A PhD course I took way back was about defining what science was. We read about Popper, Kuhn, Feyerabend, Lakatos and others. My lasting impression from the course was that “science” was pretty much defined as whatever the “scientific community” of a particular time defined as science.
I use a rather more practical definition:
Science is whatever helps us to predict the outcome of experiments or the natural unfolding of events.
Science is what makes it possible to launch a rocket into space and eventually hit Mars; science is what makes this computer perform the necessary operations to put the characters I’m typing on a file on the hard drive, later to be retrieved through a web browser; science is what helps the psychologist help a depressed patient.
Science is manifested in models, explicit or mental. A simple model is that if you throw something in the air then it will soon enough come down. This model can be written down in terms of Newton’s laws but for practical everyday purposes a mental model often suffices (some models are actually stored quite deep in our nervous system; people walk and jump without thinking much about it).

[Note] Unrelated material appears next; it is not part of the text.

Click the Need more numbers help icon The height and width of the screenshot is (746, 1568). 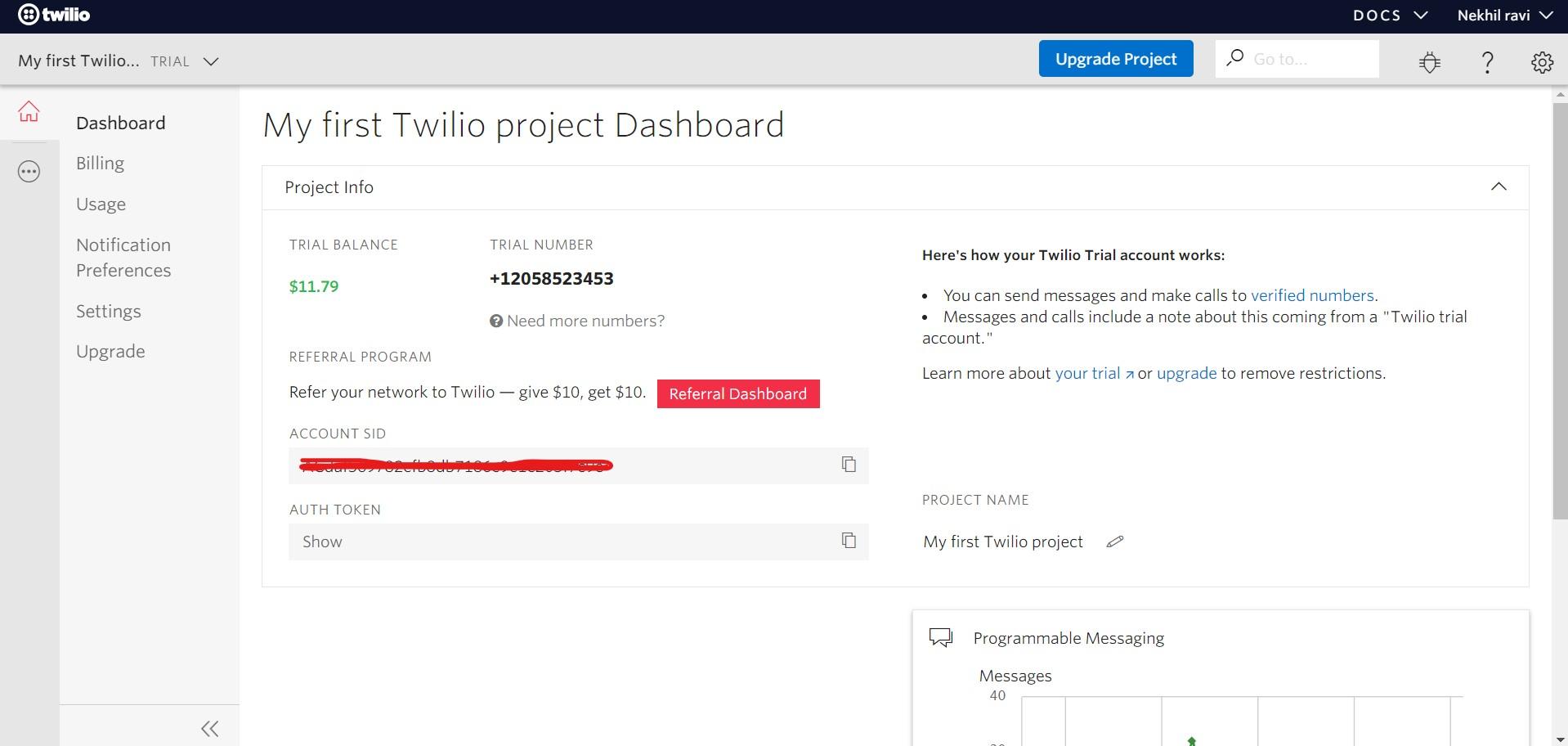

Until the predictive power of a model (to be) is established, we call it a hypothesis which is basically an educated guess or a hunch. The prediction we obtain from a model is often not 100% certain but we have at least a better chance of getting the right answer than if we would merely be guessing. Some models like Newton’s laws seldom fail in everyday life whereas others such as models of global warming or the global financial system are less reliable.
A couple of comments on scientific models:
- Adding one or more gods or some other kind of supernatural beings into a model has as far as I know never enhanced such model’s predictive power. God therefore seems like a redundant component of scientific models.
- Some models are so ingrained in our brains that we don’t even recognize them as models. This makes them very hard to correct in case they are erroneous. “Free will” and “consciousness” are two models that I have written about earlier and that I’m rather skeptical about. Instead of trying to explain what they are we should be open to the possibility that they are in fact simply erroneous.
But then again, “science” is just a word. Defining a word is doing things a bit backward. Like the futile attempts to define “justice” or “democracy”. One should of course start with something one needs a name for and then give it a name. like calling those models of the world that (hopefully, eventually) take us to Mars “science”.